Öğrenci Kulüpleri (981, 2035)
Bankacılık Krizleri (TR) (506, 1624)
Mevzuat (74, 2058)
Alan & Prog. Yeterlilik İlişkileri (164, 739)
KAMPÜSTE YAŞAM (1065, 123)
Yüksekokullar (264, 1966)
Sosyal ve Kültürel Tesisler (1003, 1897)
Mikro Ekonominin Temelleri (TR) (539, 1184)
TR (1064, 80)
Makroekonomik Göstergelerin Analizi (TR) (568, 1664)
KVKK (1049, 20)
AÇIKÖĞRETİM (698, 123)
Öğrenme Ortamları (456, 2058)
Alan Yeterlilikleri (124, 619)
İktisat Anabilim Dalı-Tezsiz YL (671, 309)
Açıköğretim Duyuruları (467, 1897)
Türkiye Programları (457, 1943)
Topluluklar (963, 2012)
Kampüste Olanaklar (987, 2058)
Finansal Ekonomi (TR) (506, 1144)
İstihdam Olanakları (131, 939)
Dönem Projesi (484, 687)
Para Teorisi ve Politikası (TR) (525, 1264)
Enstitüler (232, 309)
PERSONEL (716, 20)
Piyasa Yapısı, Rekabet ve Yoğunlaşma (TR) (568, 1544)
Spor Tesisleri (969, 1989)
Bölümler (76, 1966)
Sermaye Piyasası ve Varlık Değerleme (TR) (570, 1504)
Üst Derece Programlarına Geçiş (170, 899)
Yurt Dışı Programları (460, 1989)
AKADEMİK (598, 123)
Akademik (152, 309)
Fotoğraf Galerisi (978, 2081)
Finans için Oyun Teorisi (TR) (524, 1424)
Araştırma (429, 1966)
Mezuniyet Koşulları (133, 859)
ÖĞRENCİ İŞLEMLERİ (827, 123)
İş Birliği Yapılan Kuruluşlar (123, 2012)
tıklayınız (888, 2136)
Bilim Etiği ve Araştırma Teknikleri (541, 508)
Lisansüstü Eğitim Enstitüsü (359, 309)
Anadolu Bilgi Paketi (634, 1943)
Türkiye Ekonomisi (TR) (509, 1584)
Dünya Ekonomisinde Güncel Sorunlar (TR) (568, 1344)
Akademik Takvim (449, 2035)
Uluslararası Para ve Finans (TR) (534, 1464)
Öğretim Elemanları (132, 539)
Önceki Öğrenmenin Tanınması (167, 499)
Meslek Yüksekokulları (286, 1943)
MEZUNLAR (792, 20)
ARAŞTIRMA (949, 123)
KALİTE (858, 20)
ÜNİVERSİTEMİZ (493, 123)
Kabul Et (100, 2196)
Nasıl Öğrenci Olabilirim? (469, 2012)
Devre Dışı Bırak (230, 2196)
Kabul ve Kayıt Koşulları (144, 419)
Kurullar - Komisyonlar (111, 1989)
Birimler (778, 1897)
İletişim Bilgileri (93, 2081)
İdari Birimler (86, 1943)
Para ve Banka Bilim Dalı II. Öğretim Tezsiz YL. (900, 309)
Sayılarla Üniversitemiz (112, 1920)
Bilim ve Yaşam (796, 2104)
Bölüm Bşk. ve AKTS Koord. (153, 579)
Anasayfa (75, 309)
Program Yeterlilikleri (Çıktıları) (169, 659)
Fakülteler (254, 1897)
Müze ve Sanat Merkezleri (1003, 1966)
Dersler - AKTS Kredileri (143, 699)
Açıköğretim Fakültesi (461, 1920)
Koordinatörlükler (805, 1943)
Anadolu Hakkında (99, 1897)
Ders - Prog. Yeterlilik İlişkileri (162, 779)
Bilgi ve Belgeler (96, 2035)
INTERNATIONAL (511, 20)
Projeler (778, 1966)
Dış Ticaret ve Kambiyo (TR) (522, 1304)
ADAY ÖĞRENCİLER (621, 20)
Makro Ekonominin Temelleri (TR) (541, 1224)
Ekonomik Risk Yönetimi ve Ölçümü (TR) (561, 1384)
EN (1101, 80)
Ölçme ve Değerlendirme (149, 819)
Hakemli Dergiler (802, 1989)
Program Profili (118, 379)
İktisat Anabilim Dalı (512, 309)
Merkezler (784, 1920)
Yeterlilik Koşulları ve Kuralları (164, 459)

- **SET TASK**
Can you copy every line of the material above word for word, keeping each line in its original order?

- **WRITTEN REPLY**
Öğrenci Kulüpleri (981, 2035)
Bankacılık Krizleri (TR) (506, 1624)
Mevzuat (74, 2058)
Alan & Prog. Yeterlilik İlişkileri (164, 739)
KAMPÜSTE YAŞAM (1065, 123)
Yüksekokullar (264, 1966)
Sosyal ve Kültürel Tesisler (1003, 1897)
Mikro Ekonominin Temelleri (TR) (539, 1184)
TR (1064, 80)
Makroekonomik Göstergelerin Analizi (TR) (568, 1664)
KVKK (1049, 20)
AÇIKÖĞRETİM (698, 123)
Öğrenme Ortamları (456, 2058)
Alan Yeterlilikleri (124, 619)
İktisat Anabilim Dalı-Tezsiz YL (671, 309)
Açıköğretim Duyuruları (467, 1897)
Türkiye Programları (457, 1943)
Topluluklar (963, 2012)
Kampüste Olanaklar (987, 2058)
Finansal Ekonomi (TR) (506, 1144)
İstihdam Olanakları (131, 939)
Dönem Projesi (484, 687)
Para Teorisi ve Politikası (TR) (525, 1264)
Enstitüler (232, 309)
PERSONEL (716, 20)
Piyasa Yapısı, Rekabet ve Yoğunlaşma (TR) (568, 1544)
Spor Tesisleri (969, 1989)
Bölümler (76, 1966)
Sermaye Piyasası ve Varlık Değerleme (TR) (570, 1504)
Üst Derece Programlarına Geçiş (170, 899)
Yurt Dışı Programları (460, 1989)
AKADEMİK (598, 123)
Akademik (152, 309)
Fotoğraf Galerisi (978, 2081)
Finans için Oyun Teorisi (TR) (524, 1424)
Araştırma (429, 1966)
Mezuniyet Koşulları (133, 859)
ÖĞRENCİ İŞLEMLERİ (827, 123)
İş Birliği Yapılan Kuruluşlar (123, 2012)
tıklayınız (888, 2136)
Bilim Etiği ve Araştırma Teknikleri (541, 508)
Lisansüstü Eğitim Enstitüsü (359, 309)
Anadolu Bilgi Paketi (634, 1943)
Türkiye Ekonomisi (TR) (509, 1584)
Dünya Ekonomisinde Güncel Sorunlar (TR) (568, 1344)
Akademik Takvim (449, 2035)
Uluslararası Para ve Finans (TR) (534, 1464)
Öğretim Elemanları (132, 539)
Önceki Öğrenmenin Tanınması (167, 499)
Meslek Yüksekokulları (286, 1943)
MEZUNLAR (792, 20)
ARAŞTIRMA (949, 123)
KALİTE (858, 20)
ÜNİVERSİTEMİZ (493, 123)
Kabul Et (100, 2196)
Nasıl Öğrenci Olabilirim? (469, 2012)
Devre Dışı Bırak (230, 2196)
Kabul ve Kayıt Koşulları (144, 419)
Kurullar - Komisyonlar (111, 1989)
Birimler (778, 1897)
İletişim Bilgileri (93, 2081)
İdari Birimler (86, 1943)
Para ve Banka Bilim Dalı II. Öğretim Tezsiz YL. (900, 309)
Sayılarla Üniversitemiz (112, 1920)
Bilim ve Yaşam (796, 2104)
Bölüm Bşk. ve AKTS Koord. (153, 579)
Anasayfa (75, 309)
Program Yeterlilikleri (Çıktıları) (169, 659)
Fakülteler (254, 1897)
Müze ve Sanat Merkezleri (1003, 1966)
Dersler - AKTS Kredileri (143, 699)
Açıköğretim Fakültesi (461, 1920)
Koordinatörlükler (805, 1943)
Anadolu Hakkında (99, 1897)
Ders - Prog. Yeterlilik İlişkileri (162, 779)
Bilgi ve Belgeler (96, 2035)
INTERNATIONAL (511, 20)
Projeler (778, 1966)
Dış Ticaret ve Kambiyo (TR) (522, 1304)
ADAY ÖĞRENCİLER (621, 20)
Makro Ekonominin Temelleri (TR) (541, 1224)
Ekonomik Risk Yönetimi ve Ölçümü (TR) (561, 1384)
EN (1101, 80)
Ölçme ve Değerlendirme (149, 819)
Hakemli Dergiler (802, 1989)
Program Profili (118, 379)
İktisat Anabilim Dalı (512, 309)
Merkezler (784, 1920)
Yeterlilik Koşulları ve Kuralları (164, 459)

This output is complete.